Archived reviews and profiles by independent writer Steve Stratford of live theatre, music and dance. If you're viewing this site on your mobile, scroll to the bottom for the desktop view/ index.
Showing posts with label Sweet Grassmarket. Show all posts
Showing posts with label Sweet Grassmarket. Show all posts
Sunday, August 14, 2016
Nosferatu's Shadow (Sweet Grassmarket, Edinburgh Fringe)
Is it not better to be remembered for just one thing rather than nothing at all? Max Schreck doesn't think so. He'd rather be completely forgotten, lost in the mists of time, than be remembered for the one role which has endured almost an entire century.
Schreck will forever be associated with his most indelible role, that of Count Orlok in the 1922 German Expressionist silent horror, Nosferatu. Even if you've never seen the film (and let's face it, you have to have a pretty specialist interest to sit and watch a 90-minute silent black and white movie these days), you'll know the part Schreck played from the clips, stills and spoofs that pepper popular culture. The bald, pointy-eared, spike-toothed, claw-fingered ghoulish silhouette which climbs a flight of stairs and terrified generations to come.

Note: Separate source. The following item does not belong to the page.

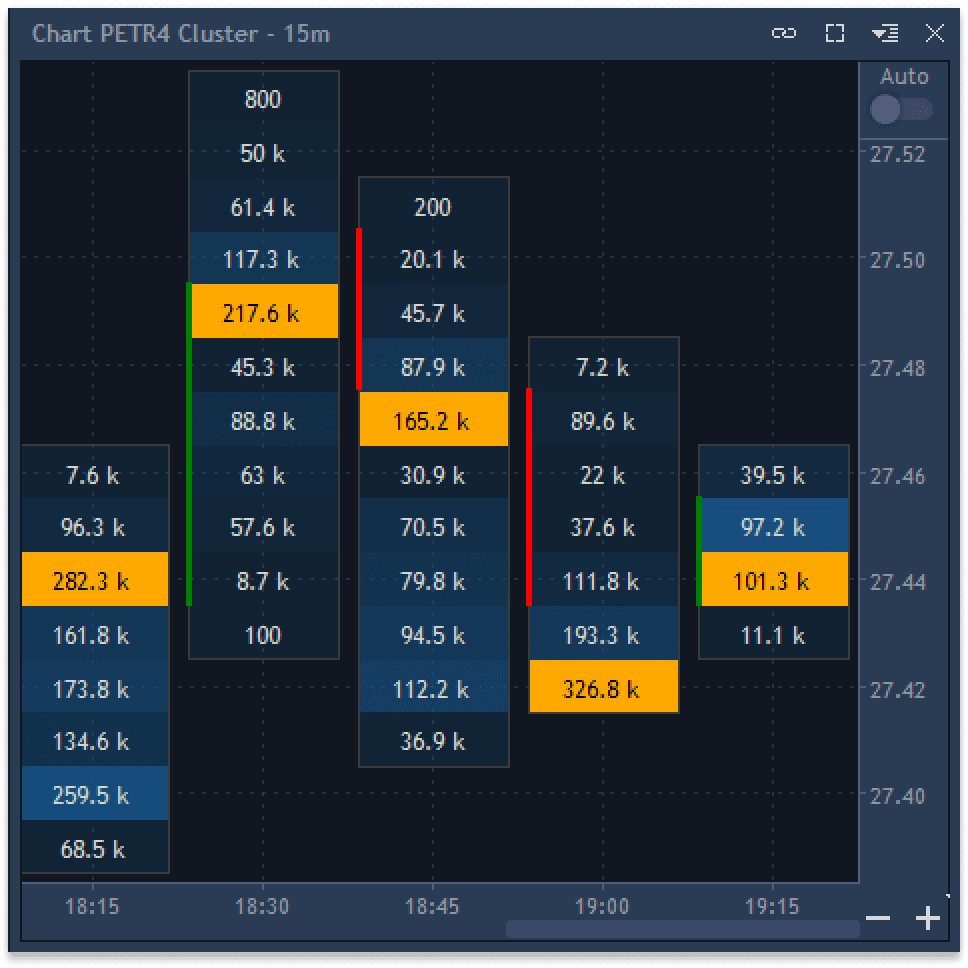This screenshot has width=968, height=968.
Task: Zoom in using the plus icon
Action: point(926,916)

But Max Schreck was more, much more than a silver screen vampire. He was a stage actor of phenomenal renown in Germany, a performer of admirable and admired talent who conquered comedy and tragedy, romance and horror, cabaret and recital. He worked with Bertolt Brecht and Max Reinhardt, and despite his forbidding countenance, was actually a very cultured, thoughtful and nature-loving individual who preferred the forest to the city and was devoted to his beloved wife of 26 years.